Probably harking back to the days of superintendents Don Reid and Lige Frost when the weeds were clipped and the stream was kept clear of debris, this trip produced high weeds in some parts, small trees in the stream and limbs caught on the baffles.
Perhaps the stream debris was a result of some storm surge that was yet to be cleared. However, it was not what would have been preferred for Roaring River to present to the public.
The current look might be the guideline of today's going back to the appearance of days gone by. If that be the case, the instructions need to be changed.

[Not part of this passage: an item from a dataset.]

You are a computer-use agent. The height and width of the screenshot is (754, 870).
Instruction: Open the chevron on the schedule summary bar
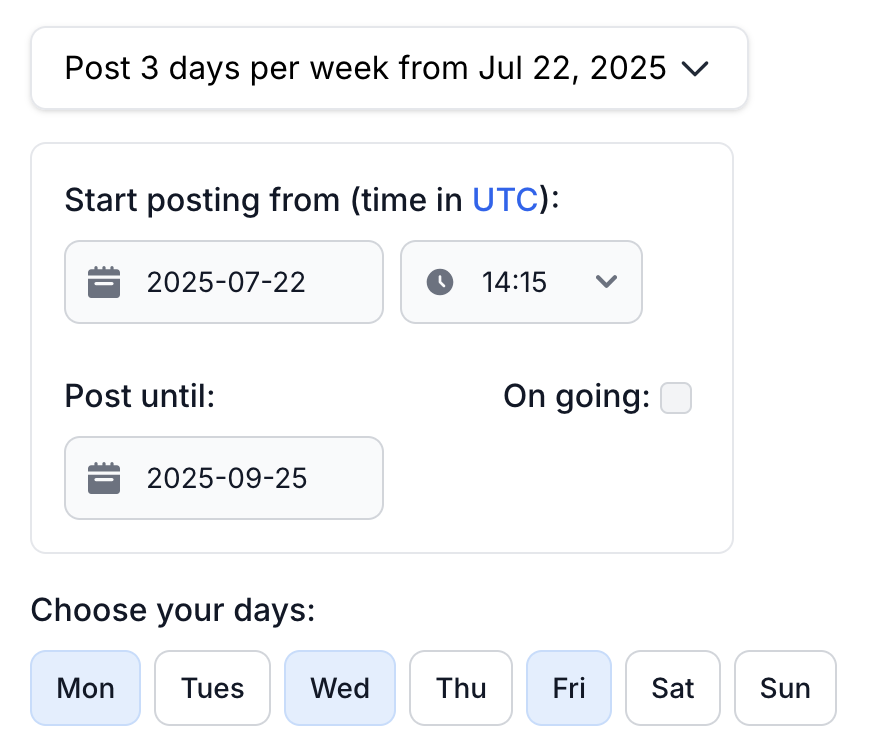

If the wild and badly-kept look is done in the vein of economy, someone needs to provide more funds for the upkeep and improvement of the appearance at the park. Undoubtedly, there is no shortage of equipment to keep the park's appearance more upscale, which should mean fewer hands to accomplish the work.
It just might be a matter of preference. If given mine, the weeds would be gone, the stream clear of any obstructions and Roaring River State Park would be a showplace for all the visitors who use the facilities during the year.

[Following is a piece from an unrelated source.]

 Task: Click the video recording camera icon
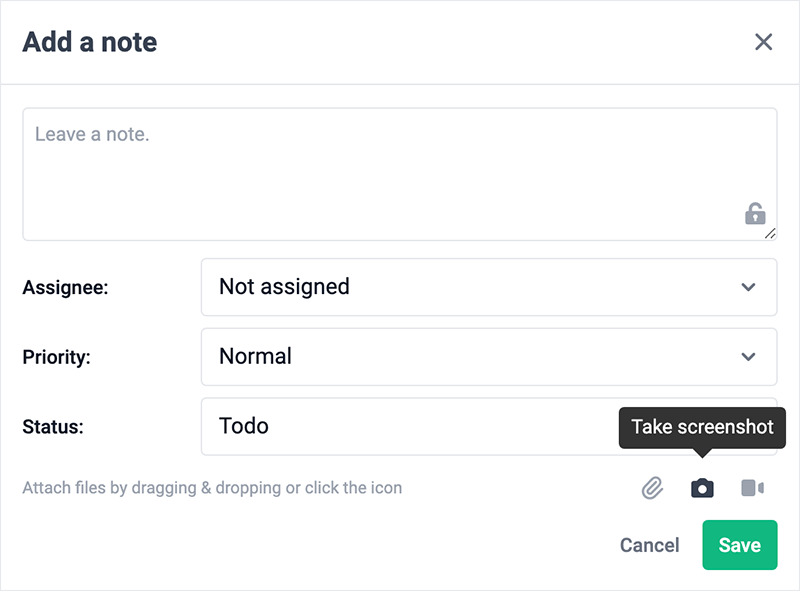pyautogui.click(x=752, y=488)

How many of you know that Devil's Kitchen, a feature located on one hiking trail in Roaring River suffered considerable damage several years ago?
A part of the rock formations that made the Kitchen a featured spot in the park gave way to Mother Nature and her weather patterns.
That trail was once the favorite of young boys who would divide into teams and participate in hide-and-seek activities along parts of the trail. So far as can be determined, there aren't as many people on the trails these days as once traveled them.
Fact is, not many people walk anywhere as much as they once did.
Hats off to the Missouri Highway Patrol and their effort for funds to make a concentrated effort to eliminate texting while driving among all drivers in the state. Their statistics show that youths involved in accidents might be using instruments while going down the road. The same would apply as well to adults prone to this practice. The patrol is contacting people in the state to help with the effort since, apparently, the legislature doesn't think this program is sufficiently important to provide the needed money.
Belated congratulations to the Community Faith Chapel located just outside Cassville on Highway 248 for their American Flag display on Memorial Day. The effort isn't new and it's good to see the congregation is continuing the practice of outlining their property line with small flags. It wouldn't hurt this community to adopt this or other unique displays for holidays. It's always a pleasure to drive into Siloam Springs, Ark., and see each of their light standards carrying a flag each day of the year, not just on holidays.
Under the heading of predictions, these have been uncovered:
* In 1936, a New York Times article concerning space travel concluded, "a rocket will never be able to leave the Earth's atmosphere."
* In 1938, Fortune Magazine had this to say, "Few scientists foresee any serious or practical use for Atomic Energy. They regard the splitting experiments as useful steps in trying to explain the atom more accurately, not as the key to unlocking any new or additional power."
* In 1939, the New York Times argued, "The problem with television is that people must sit and keep their eyes glued to a screen. The average family doesn't have time for it, arguing that television would never be a competitor for broadcasting."
* In 1966, "Remote shopping, while entirely feasible, will flop, declared Time magazine. Patronizingly they added, "Women like to get out of the house, like to handle merchandise and like to be able to change their minds."
* In 1995, InfoWorld published a column concluding that the Internet would soon go spectacularly supernova and, in 1996, catastrophically collapse.
If you wanted to go to a McDonald's, travel wouldn't cause you much concern. There are 13,381 of them in the United States, 3,598 in Japan, 1,400 in Canada, 1,276 in Germany, 1,250 in Britain and 660 in China. At least that's in the last count.
You might not think much of this one, but Bill Maher said recently, "The government did more in 1812 without electronics than it is doing today."
As for me, there are green tomatoes on my vines and we're looking forward to a bumper crop, which might be a warning to the squirrels of the trees that surround our abode to stay out of the garden.
Bob Mitchell is the former editor and publisher of the Cassville Democrat.